- _TASK_
For this exercise, reproduce only the lines from the one holding "You are a GUI" through the final line of the data below, exactly, and omit pictures.

- _ENTRIES SUPPLIED_
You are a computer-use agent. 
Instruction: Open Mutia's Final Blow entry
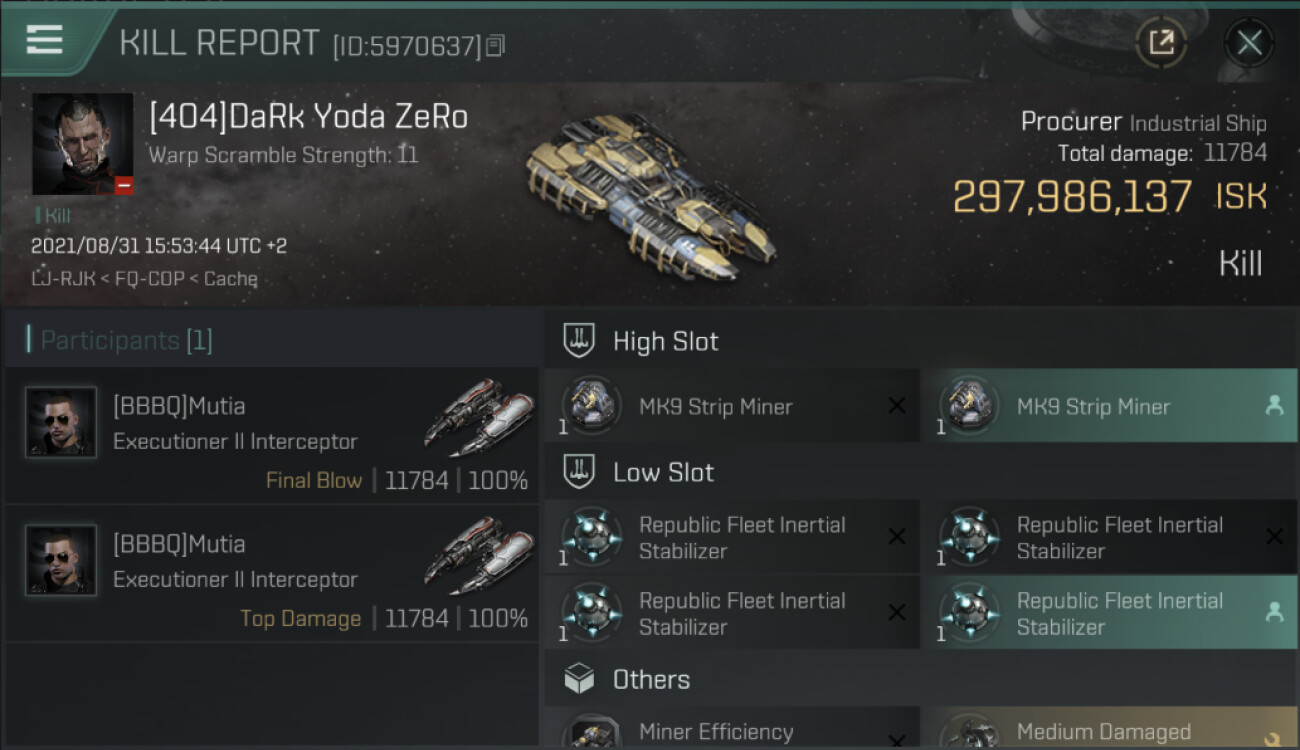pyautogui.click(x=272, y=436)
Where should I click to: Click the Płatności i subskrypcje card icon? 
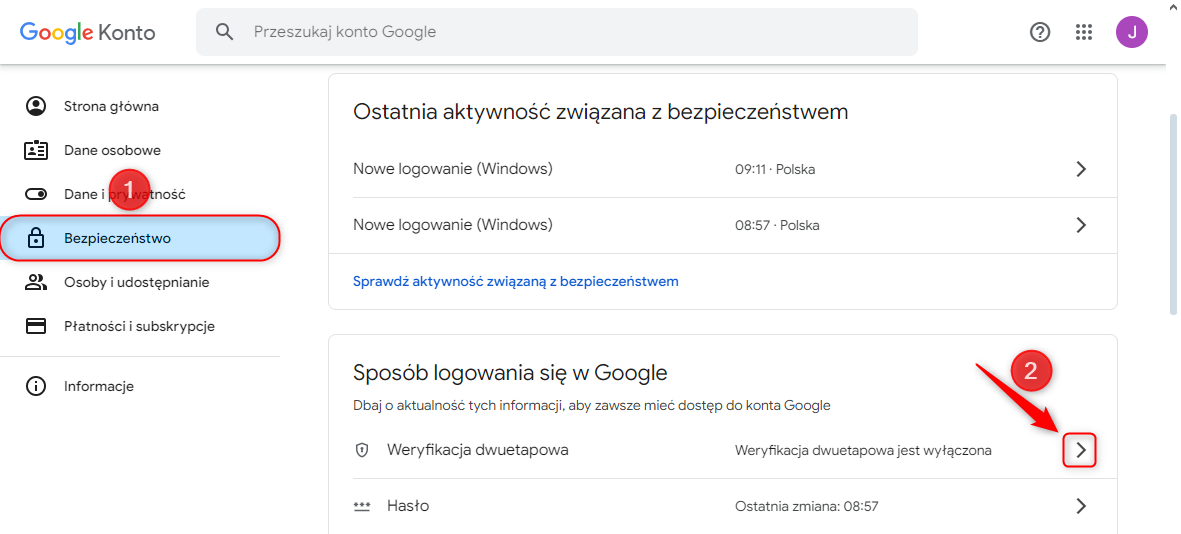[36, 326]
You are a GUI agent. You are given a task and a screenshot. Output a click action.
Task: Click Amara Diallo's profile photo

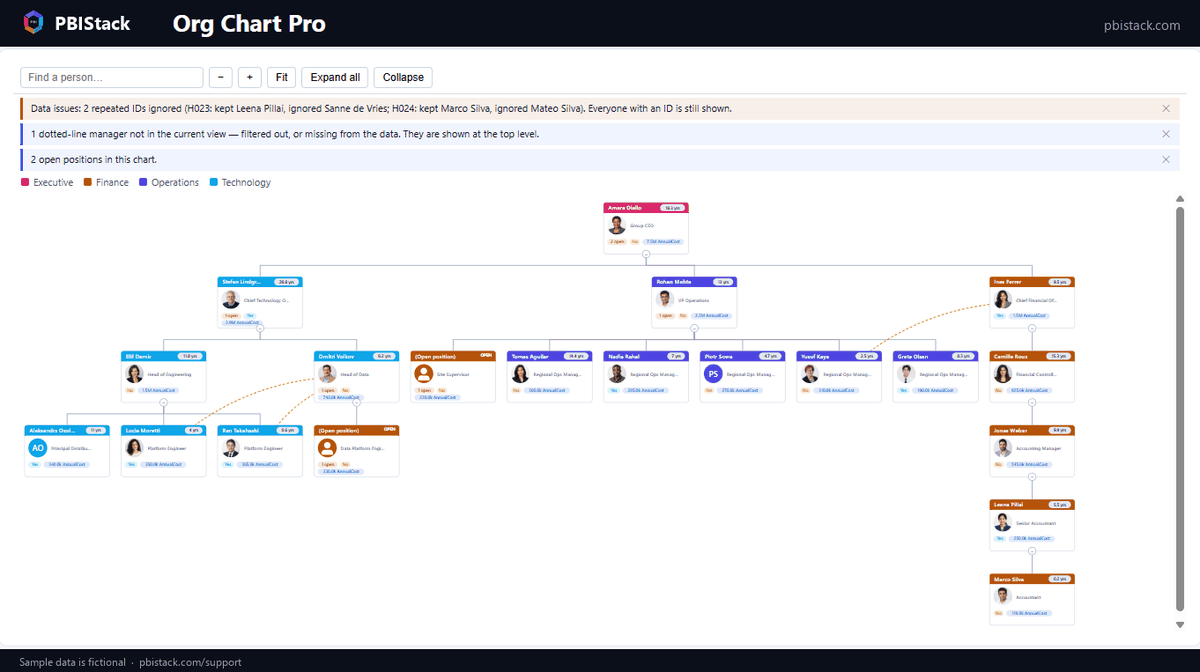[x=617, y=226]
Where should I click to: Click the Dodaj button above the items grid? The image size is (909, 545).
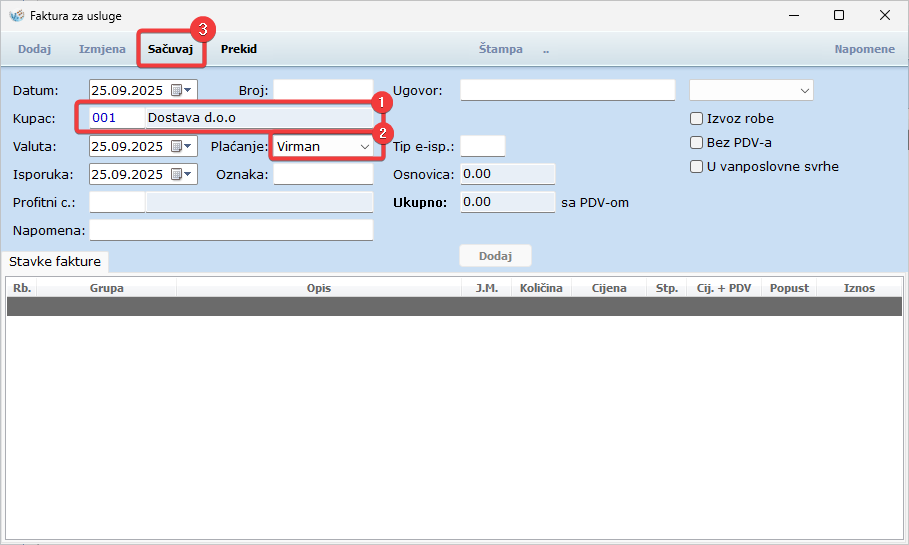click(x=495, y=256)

- _EXERCISE ANSWER_
You are a GUI agent. You are given a task and a screenshot. Output a click action.
Task: Click Amara Diallo's profile photo

[x=617, y=226]
Where should I click to: Click the Dodaj button above the items grid? The image size is (909, 545).
click(x=495, y=256)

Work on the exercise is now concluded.